1. Field of the Invention
The present invention relates, in general, to semiconductor flash memory devices and, more particularly, to semiconductor flash memory devices and methods of fabricating the same that can reduce an electron trap phenomenon after a sidewall oxide layer of a gate electrode is formed.
2. Description of the Related Art
In general, data stored in a semiconductor flash memory device persists even when power to the flash memory is turned off. This persistent characteristic of flash memory makes flash memory useful for data storage in applications such as PC bios, set-top boxes, printers, and network servers. In recent years, flash memory has also been widely used in portable devices such as digital cameras and mobile phones.
In an electrically erasable programmable read-only memory (EEPROM) type flash memory device capable of electrically erasing data in memory cells on a batch or sector basis, channel hot electrons are formed on the drain during programming. These channel hot electrons then accumulate on the floating gate, thus increasing the threshold voltage of a cell transistor. However, during erasure of the flash memory device, a high voltage is generated between the source/drain/substrate and the floating gate and electrons accumulated on the floating gate are discharged, thus lowering the threshold voltage of the cell transistor.

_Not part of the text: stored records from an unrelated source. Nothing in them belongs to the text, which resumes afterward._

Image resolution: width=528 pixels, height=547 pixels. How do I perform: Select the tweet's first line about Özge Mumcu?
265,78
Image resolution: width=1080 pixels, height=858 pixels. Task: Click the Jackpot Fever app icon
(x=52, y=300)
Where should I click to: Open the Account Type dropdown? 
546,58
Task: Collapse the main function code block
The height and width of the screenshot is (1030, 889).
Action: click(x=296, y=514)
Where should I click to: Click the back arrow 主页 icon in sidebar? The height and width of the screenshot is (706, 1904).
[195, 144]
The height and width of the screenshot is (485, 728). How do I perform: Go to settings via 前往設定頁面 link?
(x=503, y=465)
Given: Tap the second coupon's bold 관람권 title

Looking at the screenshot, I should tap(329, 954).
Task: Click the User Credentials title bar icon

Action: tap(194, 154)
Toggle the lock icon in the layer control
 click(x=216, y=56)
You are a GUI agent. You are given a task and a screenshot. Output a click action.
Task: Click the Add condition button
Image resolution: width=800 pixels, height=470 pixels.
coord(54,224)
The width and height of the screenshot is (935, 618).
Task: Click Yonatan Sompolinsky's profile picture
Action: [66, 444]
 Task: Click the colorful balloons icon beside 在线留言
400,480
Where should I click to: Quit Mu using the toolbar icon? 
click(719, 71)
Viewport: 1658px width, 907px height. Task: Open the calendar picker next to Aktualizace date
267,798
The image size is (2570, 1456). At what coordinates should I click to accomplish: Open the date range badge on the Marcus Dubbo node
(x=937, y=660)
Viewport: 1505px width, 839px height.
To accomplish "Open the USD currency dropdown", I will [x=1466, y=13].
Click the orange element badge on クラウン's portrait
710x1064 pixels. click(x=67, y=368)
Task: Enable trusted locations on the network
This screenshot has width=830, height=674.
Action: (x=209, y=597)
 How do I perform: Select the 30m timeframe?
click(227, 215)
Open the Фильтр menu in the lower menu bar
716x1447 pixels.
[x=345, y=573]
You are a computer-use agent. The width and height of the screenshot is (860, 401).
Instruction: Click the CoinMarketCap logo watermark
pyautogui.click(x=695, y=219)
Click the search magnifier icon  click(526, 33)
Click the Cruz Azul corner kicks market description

Cell structures of EEPROM type flash memory devices are classified as either an EEPROM thin oxide (ETOX) of a simple stack structure, or a split gate type cell including two transistors per cell. The ETOX cell structure has a structure in which a floating gate and a control gate are stacked. The split gate type cell structure has a structure in which a select transistor and two cell transistors are used, along with a control gate. One part of the control gate is overlapped with a floating gate and another part of which is disposed on a substrate.
FIG. 1 is a cross-sectional view of a conventional flash memory device fabricated according to a conventional method. As disclosed in FIG. 1, a conventional ETOX cell transistor is constructed by, first, sequentially stacking a tunnel oxide layer 12, a floating gate 14, an inter-gate insulating layer 16, and a control gate 18 on an active region of a semiconductor substrate 10. A source/drain 20 is then formed within the semiconductor substrate 10 on either side of a channel region positioned under the floating gate 14.
In the conventional flash memory device of FIG. 1, during programming a programming voltage is applied through word lines connected to the control gate 18 and bit lines connected to the source/drain 20. Electrons of the source/drain 20 are injected into the floating gate 14 through the tunnel oxide layer 12 in a hot carrier manner, so that programming of the cell transistor is performed. During erasure an erase voltage is applied through source lines connected to the source/drain 20. The electrons injected into the floating gate 14 are again discharged toward the channel through the tunnel oxide layer 12 to lower the threshold voltage of the cell transistor.
Unfortunately, as flash memory devices become increasingly integrated, data retention becomes increasingly problematic. In order to overcome this data retention problem, the floating gate and the control gate are sometimes covered with a gate insulating layer, and the sidewalls are covered with a sidewall oxide layer and a spacer nitride layer.
However, traps may result at the interface region due to damage that occurs when the floating gate of the sidewall parts is etched during the formation of the sidewall oxide layer. As electrons become trapped in the floating gate, data retention characteristic deteriorates.